The Virtual Reality escape-room videogame RocketMan, realized for Oculus Quest (1 and 2), takes you into an apocalyptic world. The goal is to escape the Earth thanks to a rocket that you will first need to repair and set up through various riddles. You can move by walking, teleporting, or by using the joystick of the controllers. To solve the riddles, you have to use various tools that you can pick up using your hands or through magnetic grabbing.
The game was realized in the frame of the course CS-444 Virtual Reality and it was awarded as the best game of the course for year 2021/2022.
The game was built as an .apk file of 139 MB. Download the game from here (if the download link expires, please contact me). To install on your Oculus Quest an apk that does not come from the oculus quest store, you can follow one of the many tutorials on the web, like this one.
The GIF and video that follow contain some gameplay scenes that might represent a spoiler of the solution of some riddles in the game. Be aware of this before watching them, if you want to play the game. Since GitHub doesn't let upload videos bigger than 10MB, the video had to be compressed and the quality is much lower than the original. :(
RocketMan.Trailer.mp4
├── CS-440 # Folder containing all the Unity project files, to be opened by a Unity Editor
├── ...
├── Assets # Main folder of the project, it contains all our code, assets, prefabs, materials, sounds, scenes, videos and everything which was not automatically created by Unity
├── ...
├── report.pdf # The report of the project
├── VRProject_Guidelines_2022.pdf # Pdf containing the project's guidelines and rules given by the course's professor
└── README.md # You are here
This game was developed using Unity Editor 2020.3.32f1, we suggest you to download this version because different ones (especially older) might give problems.
Once you've downloaded the repository ( warning: it's 1.17GB) and extracted it into a folder, open up the folder CS-440 using the Unity Hub. If the version of the Unity Editor you're using to open the project is the correct one, no error should appear.
The following presentation is a summary of the main features. For a detailed explanations of the realisation of all aspects of the game, please read the file report.pdf.
The game was thought to be played on a portable device such as the Oculus Quest, so we decided to use only low poly assets that could easily be rendered without a drop in the frames per second. That helped us also to find much more assets from the web with a compatible graphic style, creating an environment which is thematic consistent. In fact, the game uses nineteen different external assets’ packages, but the whole scenes were made by placing manually every single prefab, recreating a rocket environment as we imagined it since the very beginning, without using any pre-made scene.

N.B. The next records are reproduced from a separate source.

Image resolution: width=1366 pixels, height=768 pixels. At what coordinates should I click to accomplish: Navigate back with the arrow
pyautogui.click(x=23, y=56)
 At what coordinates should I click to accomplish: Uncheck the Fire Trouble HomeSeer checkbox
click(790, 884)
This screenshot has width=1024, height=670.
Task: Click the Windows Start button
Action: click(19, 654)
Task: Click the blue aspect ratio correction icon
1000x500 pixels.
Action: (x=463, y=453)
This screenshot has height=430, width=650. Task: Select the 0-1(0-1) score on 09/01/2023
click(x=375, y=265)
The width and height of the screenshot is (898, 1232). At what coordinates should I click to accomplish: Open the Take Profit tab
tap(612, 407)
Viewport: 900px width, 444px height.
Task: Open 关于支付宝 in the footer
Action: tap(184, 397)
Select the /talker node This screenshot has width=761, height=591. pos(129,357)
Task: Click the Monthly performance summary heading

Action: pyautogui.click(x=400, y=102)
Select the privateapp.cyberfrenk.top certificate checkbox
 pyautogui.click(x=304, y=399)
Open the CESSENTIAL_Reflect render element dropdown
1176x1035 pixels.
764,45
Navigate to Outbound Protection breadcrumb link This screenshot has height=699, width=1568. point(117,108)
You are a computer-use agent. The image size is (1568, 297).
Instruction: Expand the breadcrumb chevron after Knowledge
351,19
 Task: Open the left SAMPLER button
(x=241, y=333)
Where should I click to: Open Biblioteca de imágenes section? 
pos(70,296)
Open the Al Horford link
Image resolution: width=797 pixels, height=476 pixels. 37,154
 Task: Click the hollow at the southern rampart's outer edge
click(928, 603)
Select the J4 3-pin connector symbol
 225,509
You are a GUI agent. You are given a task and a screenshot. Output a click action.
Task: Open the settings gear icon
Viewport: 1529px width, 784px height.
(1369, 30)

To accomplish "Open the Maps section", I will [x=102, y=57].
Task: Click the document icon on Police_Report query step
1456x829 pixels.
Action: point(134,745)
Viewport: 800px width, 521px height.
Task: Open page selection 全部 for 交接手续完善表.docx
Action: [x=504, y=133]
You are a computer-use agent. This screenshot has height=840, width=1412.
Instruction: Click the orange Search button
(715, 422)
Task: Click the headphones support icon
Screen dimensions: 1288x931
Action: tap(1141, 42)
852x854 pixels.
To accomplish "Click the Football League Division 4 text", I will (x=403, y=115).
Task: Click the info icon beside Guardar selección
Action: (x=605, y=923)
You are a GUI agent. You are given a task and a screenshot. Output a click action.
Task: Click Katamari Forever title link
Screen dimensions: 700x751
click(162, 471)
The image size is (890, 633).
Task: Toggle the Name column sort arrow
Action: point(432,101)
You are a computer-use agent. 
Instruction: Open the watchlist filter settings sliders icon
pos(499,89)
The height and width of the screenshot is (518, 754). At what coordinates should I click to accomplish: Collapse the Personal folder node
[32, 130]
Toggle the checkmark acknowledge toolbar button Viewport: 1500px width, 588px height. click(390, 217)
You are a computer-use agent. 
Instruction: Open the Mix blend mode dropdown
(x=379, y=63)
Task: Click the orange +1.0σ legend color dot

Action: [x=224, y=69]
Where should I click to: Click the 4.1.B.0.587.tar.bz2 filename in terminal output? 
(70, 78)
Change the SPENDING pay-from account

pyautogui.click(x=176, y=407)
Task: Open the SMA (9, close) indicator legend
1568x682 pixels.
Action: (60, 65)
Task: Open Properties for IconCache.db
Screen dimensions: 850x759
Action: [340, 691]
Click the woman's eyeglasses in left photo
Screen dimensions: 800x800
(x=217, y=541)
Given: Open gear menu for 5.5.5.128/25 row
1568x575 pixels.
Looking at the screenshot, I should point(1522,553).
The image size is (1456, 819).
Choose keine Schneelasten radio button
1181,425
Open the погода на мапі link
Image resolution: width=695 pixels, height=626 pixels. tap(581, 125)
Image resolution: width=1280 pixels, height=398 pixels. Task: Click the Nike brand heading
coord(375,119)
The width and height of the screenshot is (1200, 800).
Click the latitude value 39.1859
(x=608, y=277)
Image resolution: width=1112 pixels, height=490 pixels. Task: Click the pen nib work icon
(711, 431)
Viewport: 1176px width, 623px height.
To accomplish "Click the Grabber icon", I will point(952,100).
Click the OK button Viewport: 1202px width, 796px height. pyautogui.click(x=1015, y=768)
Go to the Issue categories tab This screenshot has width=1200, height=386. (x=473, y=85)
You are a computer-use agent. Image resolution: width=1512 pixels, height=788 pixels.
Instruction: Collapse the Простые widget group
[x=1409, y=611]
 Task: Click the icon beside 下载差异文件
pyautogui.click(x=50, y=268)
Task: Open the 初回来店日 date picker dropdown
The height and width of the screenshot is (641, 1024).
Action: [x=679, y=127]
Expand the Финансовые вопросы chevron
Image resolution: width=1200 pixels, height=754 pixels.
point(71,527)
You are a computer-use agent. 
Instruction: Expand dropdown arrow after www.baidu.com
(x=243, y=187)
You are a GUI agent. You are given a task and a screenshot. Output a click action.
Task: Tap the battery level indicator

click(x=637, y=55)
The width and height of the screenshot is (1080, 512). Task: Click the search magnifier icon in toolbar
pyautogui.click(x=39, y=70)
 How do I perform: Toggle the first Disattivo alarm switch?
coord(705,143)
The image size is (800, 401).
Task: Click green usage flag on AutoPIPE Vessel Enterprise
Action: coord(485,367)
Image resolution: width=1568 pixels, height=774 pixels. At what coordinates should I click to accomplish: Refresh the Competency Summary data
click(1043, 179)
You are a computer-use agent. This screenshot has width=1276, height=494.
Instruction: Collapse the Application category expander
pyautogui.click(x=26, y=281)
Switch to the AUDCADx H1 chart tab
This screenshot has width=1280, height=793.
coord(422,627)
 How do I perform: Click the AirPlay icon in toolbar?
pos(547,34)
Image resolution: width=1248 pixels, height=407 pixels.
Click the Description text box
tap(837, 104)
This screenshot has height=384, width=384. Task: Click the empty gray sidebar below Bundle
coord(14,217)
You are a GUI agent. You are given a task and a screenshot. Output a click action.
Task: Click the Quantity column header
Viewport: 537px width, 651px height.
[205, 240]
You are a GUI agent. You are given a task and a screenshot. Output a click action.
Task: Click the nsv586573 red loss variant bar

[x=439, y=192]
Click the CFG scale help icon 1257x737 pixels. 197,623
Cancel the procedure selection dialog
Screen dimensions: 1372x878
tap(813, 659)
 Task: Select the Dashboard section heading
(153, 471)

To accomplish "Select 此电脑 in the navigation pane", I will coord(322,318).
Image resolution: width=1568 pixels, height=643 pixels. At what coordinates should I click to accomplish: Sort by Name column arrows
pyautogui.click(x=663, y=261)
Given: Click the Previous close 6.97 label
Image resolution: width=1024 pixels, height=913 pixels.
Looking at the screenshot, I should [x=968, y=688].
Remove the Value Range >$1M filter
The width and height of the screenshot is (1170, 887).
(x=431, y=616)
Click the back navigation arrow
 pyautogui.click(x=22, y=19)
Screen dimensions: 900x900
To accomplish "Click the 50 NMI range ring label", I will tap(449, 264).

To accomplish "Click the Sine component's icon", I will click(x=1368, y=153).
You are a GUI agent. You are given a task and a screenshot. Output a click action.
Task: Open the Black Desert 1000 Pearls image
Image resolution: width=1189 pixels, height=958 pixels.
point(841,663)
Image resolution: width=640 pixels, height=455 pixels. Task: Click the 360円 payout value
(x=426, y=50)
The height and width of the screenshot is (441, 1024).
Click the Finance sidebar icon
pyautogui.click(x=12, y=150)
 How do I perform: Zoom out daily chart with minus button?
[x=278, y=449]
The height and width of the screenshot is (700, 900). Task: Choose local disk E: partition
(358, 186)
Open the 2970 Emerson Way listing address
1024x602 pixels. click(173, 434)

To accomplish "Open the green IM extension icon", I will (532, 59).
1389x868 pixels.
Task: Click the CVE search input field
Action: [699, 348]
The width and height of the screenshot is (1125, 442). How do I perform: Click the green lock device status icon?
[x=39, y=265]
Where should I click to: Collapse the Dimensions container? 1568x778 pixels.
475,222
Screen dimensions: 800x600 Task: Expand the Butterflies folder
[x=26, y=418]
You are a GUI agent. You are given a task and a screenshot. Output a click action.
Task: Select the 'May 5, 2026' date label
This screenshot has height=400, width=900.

To improve immersion, not only we tried to make interactions as natural as possible, but we also provided each of them with a proper sound effect and some haptic feedback. The music in the background was chosen to be relaxing while the player is reasoning on riddles. A big part of our attention was put in the rocket and capsule launch animations, so that they could convey as much as possible the emotions and feelings of a real launch. For them, every sound and particle effect was carefully designed.
The feedback we got from the play test was very valuable, as it allowed us to see what parts of the game were not very intuitive. For example, we noticed that the flashlight on the second floor was too hard to find, and people would forget they could interact with items with a button, so we decided to have the flashlight on by default instead of toggling it with a button.
Moreover, many testers said that the tutorial was long and not intuitive due to the amount of text. Hence, we replaced most of the text with videos showing the interactions. Some people also forgot some parts of it, so we introduced an animation at the end of it that moves the tablet showing the videos on the wall, where it will always be available. We also had other minor comments, such as missing sounds indicating success or failure in some riddles, so players didn’t know if they had successfully completed the riddle or not.
Every comment or minor bug encountered has been noted down and solved. Other than that, every participant said it was a funny and immersive experience, without any kind of motion-sickness except for a player that felt slightly destabilized by the climbing.
C#, Unity Engine, Oculus Framework, Blender, Photoshop, Adobe Premiere Pro. Game design, development of the game mechanics from scratch using only the Unity engine and the basic Oculus Framework for Virtual Reality interactions (the popular VRTK was not allowed, as it had most of the common vr-mechanics already coded), realisation of the whole game scenes from scratch, using Unity Store's assets but only of single objects, not whole scenes. Premiere Pro for the realisation of the gameplay trailer. Tons of debugging experience made through this project :). Playtesting. Manual realisation of small assets with Blender. Photoshop for the realisation of some game materials and for the game's logo.